#### [Extracted records]
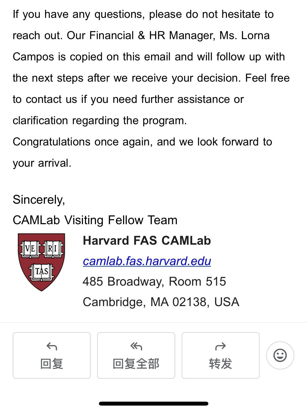This screenshot has height=409, width=307.
Task: Select the Harvard FAS CAMLab heading
Action: tap(147, 240)
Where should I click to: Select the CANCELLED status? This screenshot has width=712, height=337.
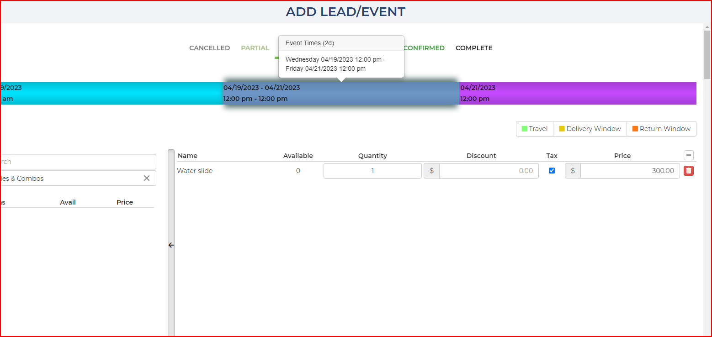tap(209, 48)
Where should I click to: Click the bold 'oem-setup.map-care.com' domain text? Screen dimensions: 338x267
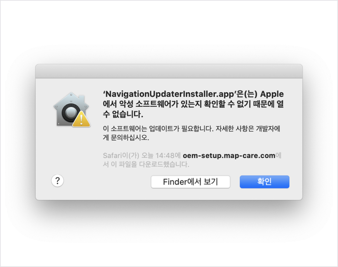(x=229, y=156)
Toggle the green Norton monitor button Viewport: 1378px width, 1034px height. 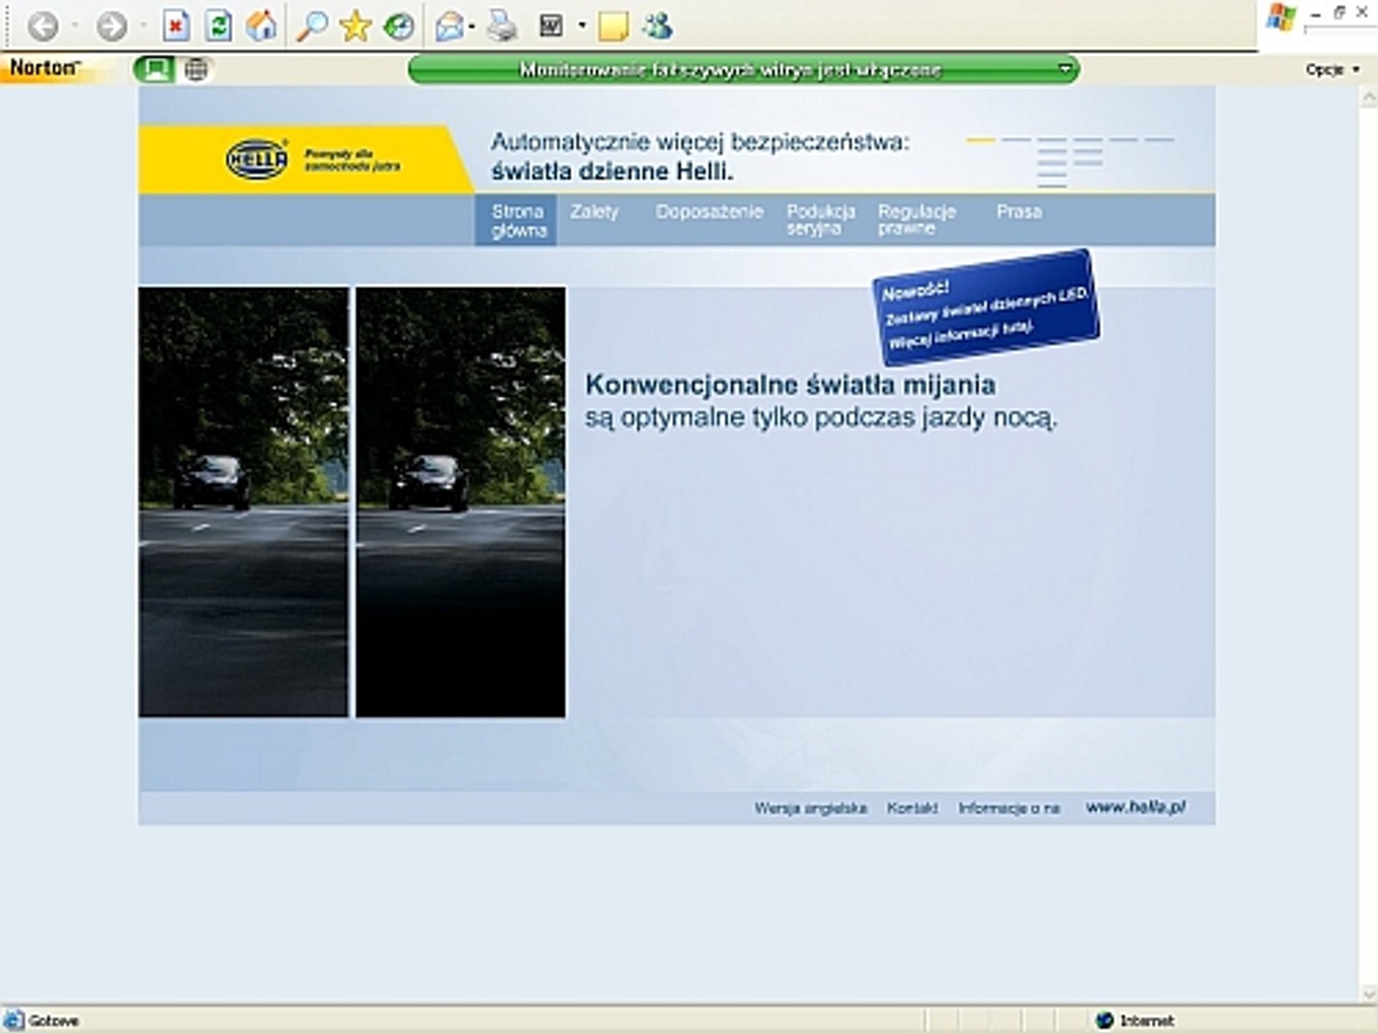tap(154, 70)
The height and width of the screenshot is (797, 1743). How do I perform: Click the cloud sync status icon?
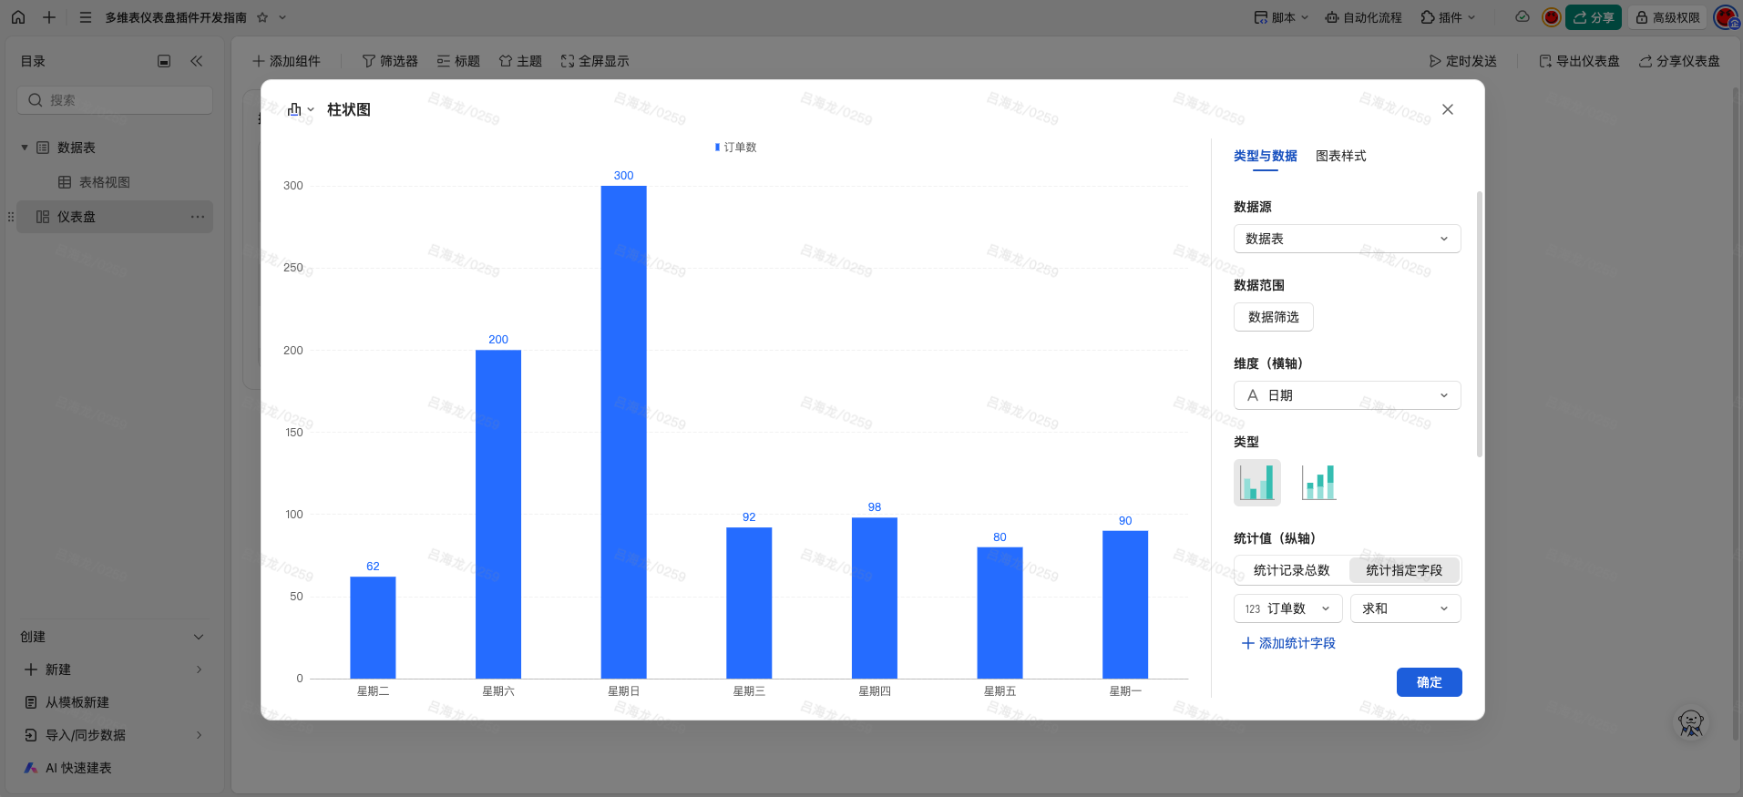coord(1522,17)
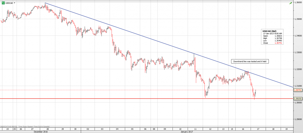Image resolution: width=303 pixels, height=133 pixels.
Task: Click the 1.36000 price axis label
Action: (x=297, y=2)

#### [Task instructions]
Exactly the lines running from the one with "The height and" through the end of the listing above must be output, both ends included. No pictures belong in the output.

#### [Expected answer]
The height and width of the screenshot is (797, 1743). How do I perform: Click the cloud sync status icon?
coord(1522,17)
Image resolution: width=303 pixels, height=133 pixels.
Task: Click the 1.36000 price axis label
Action: (x=297, y=2)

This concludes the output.